So Clay became clay, and the world had not crumbled to dust. That's the true humor of the story: all these horrible things happened (well, horrible if you are a soft-hearted wuss) and it did not matter, not in the least bit. The globe had not toppled off its rotation, the earth had not swerved from its orbit, the sun had not veered from its orbit, and the galaxy had not spun out of existence. No grand astronomical malfunctions or star collisions. Just one more belly filled and another innocent light extinguished midst the orderly chaos of food chain savagery.

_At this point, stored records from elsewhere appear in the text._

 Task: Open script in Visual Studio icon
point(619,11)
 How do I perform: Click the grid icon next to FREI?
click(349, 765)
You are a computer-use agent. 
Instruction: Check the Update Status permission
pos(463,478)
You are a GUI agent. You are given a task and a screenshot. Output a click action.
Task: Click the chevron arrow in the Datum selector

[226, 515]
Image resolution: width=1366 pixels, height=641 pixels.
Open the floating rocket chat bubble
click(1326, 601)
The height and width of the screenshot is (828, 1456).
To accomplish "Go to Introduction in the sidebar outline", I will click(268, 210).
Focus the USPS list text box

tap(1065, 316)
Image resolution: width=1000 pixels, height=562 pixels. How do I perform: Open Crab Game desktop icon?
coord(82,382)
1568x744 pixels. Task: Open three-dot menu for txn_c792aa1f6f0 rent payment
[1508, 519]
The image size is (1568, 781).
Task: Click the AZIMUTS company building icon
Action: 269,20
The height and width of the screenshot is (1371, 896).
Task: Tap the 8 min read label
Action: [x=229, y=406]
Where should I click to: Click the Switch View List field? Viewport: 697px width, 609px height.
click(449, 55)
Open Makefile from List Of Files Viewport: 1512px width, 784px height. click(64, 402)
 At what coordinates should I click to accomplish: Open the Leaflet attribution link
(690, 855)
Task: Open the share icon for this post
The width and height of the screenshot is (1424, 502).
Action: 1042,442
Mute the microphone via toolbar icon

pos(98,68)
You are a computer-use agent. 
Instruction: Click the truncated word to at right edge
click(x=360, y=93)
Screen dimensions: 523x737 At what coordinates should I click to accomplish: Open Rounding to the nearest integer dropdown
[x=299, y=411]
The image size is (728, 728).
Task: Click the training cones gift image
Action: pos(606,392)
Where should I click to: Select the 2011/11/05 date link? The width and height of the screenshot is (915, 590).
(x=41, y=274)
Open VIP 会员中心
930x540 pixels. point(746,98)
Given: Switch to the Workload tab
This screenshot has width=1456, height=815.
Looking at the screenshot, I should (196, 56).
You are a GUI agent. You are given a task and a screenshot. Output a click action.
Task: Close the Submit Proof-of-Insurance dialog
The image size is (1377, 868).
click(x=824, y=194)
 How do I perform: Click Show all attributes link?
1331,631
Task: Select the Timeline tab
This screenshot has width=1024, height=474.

As I float in the cruel currents, I realize that perhaps, no, most surely, Clay's story is really my own tale. I may live off a few helpless, slippery fishies, but eventually, a shark will get me. And if the sharks don't have a banquet while I'm alive, then the torrid sun and terrible thirst will do me in. Thirst. How horribly true the old adage: "Water, water everywhere, but not a single drop to spare." Perhaps it should be, "I screw too few, I knew. So blue. Would you like to? The sea, like pee, makes me a flea." Yes, a horrid, nasty flea that lives off of others' leftovers, the bones not so picked, the hard, crusted mashed potatoes and gravy not so hot. Have you ever been in a trash can? It's humid; makes me sweat like a bitch in heat. Talking about sweat, you'd be amazed at how boiling the ocean can get. The sun spies you out, a little, helpless object, and decides to roast you like a rabbit over a fire. Can you imagine? The entire water becomes one giant mirror, like a magnifying glass held over a pinned down fly--right before it bursts into flames. So strange: flames and water, a paradox of deadly proportions. The salt in the water rubs my skin so much that boils, painful and pussy, break out all over my body. I am in hell, sheol, floating in liquid sun, a lava so heartless that I nearly gasp at the disgust of it all. Disgust? More like putrid. Putrid! The yellowish-white oozing from my skin as I rock back and forth, occasionally dry-wretching. I don't have anything inside to spew anyway. I feel green--and I am green, the way the algae smothers around me. Perhaps it is acidic. Perhaps it will digest me like the jellyfish. Ah me. Their fingers sting.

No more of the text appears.